COOL TOOLS: A CATALOG OF POSSIBILITIES

by Kevin Kelly
$24
: Amazon.com

For more than 10 years, Kevin Kelly (a co-founder of Wired and an editor of the Whole Earth Catalog) has been publishing recommendations of useful tools on his website, Cool-Tools.org (disclosure — I recently started working with Kevin on the site). Using the Whole Earth Catalog as an inspiration, Kevin has collected more than 1,500 reviews from his website into a full-color, massively oversized, 472-page catalog of how-to information of immense interest to makers. Kevin’s definition of a tool includes anything that helps you get something done — it could be a website, a book, a map, a material, an item of clothing, a gadget, or anything else that improves your abilities. If you wanted to rebuild civilization after a zombie apocalypse, this would be your guidebook.

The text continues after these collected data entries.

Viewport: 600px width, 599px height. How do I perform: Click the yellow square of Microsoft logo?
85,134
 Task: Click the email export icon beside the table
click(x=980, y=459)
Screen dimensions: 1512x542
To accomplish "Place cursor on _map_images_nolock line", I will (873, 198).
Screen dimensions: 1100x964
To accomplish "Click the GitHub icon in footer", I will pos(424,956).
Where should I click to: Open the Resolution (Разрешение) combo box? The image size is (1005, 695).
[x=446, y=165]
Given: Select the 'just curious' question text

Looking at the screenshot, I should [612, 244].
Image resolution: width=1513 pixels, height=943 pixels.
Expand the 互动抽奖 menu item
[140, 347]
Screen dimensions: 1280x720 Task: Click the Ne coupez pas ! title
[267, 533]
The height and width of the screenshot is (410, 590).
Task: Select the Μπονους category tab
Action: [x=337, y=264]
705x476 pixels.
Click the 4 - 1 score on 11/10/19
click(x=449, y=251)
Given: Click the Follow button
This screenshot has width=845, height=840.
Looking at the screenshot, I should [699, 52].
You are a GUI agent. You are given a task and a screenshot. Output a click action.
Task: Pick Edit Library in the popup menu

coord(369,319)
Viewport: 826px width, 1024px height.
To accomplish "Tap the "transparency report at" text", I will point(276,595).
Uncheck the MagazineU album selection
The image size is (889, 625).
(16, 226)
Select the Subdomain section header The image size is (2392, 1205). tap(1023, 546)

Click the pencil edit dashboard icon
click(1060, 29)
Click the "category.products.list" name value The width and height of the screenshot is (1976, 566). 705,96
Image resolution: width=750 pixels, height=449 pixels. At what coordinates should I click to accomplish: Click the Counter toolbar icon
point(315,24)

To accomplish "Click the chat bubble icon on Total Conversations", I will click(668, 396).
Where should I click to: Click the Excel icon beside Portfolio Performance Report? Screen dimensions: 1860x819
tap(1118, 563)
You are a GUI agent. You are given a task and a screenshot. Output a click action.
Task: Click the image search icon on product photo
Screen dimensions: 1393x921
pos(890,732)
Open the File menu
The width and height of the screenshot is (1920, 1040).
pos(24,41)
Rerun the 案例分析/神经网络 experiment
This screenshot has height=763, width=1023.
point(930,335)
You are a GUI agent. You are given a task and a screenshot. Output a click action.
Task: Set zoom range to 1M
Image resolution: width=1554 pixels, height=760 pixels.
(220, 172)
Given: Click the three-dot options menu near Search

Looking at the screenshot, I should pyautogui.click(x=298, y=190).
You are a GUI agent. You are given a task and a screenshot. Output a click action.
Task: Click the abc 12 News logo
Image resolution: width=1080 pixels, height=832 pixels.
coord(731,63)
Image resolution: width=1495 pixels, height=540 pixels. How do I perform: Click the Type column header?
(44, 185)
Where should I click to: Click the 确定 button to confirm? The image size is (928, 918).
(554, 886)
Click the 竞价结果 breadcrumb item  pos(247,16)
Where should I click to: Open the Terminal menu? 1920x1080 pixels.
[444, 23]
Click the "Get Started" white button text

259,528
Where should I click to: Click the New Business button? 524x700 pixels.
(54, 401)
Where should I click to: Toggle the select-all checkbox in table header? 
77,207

The effect of seeing these reviews on large pages (when opened a two-page spread is 22”×17”) is remarkable. As Kevin wrote on his site, “There is something very powerful at work on large pages of a book. Your brain begins to make naturally associations between tools in a way that it doesn’t on small screens. The juxtapositions of diverse items on the page prod the reader to weave relationships between them, connecting ideas that once seemed far apart. The large real estate of the page opens up the mind, making you more receptive to patterns found in related tools. There’s room to see the depth of a book in a glance. You can scan a whole field of one type of tool faster than you can on the web. In that respect, a large paper book rewards both fast browsing and deep study better than the web or a small tablet.” As a result, Kevin has no plans for releasing an electronic version of the book (and the website is the electronic version, anyway).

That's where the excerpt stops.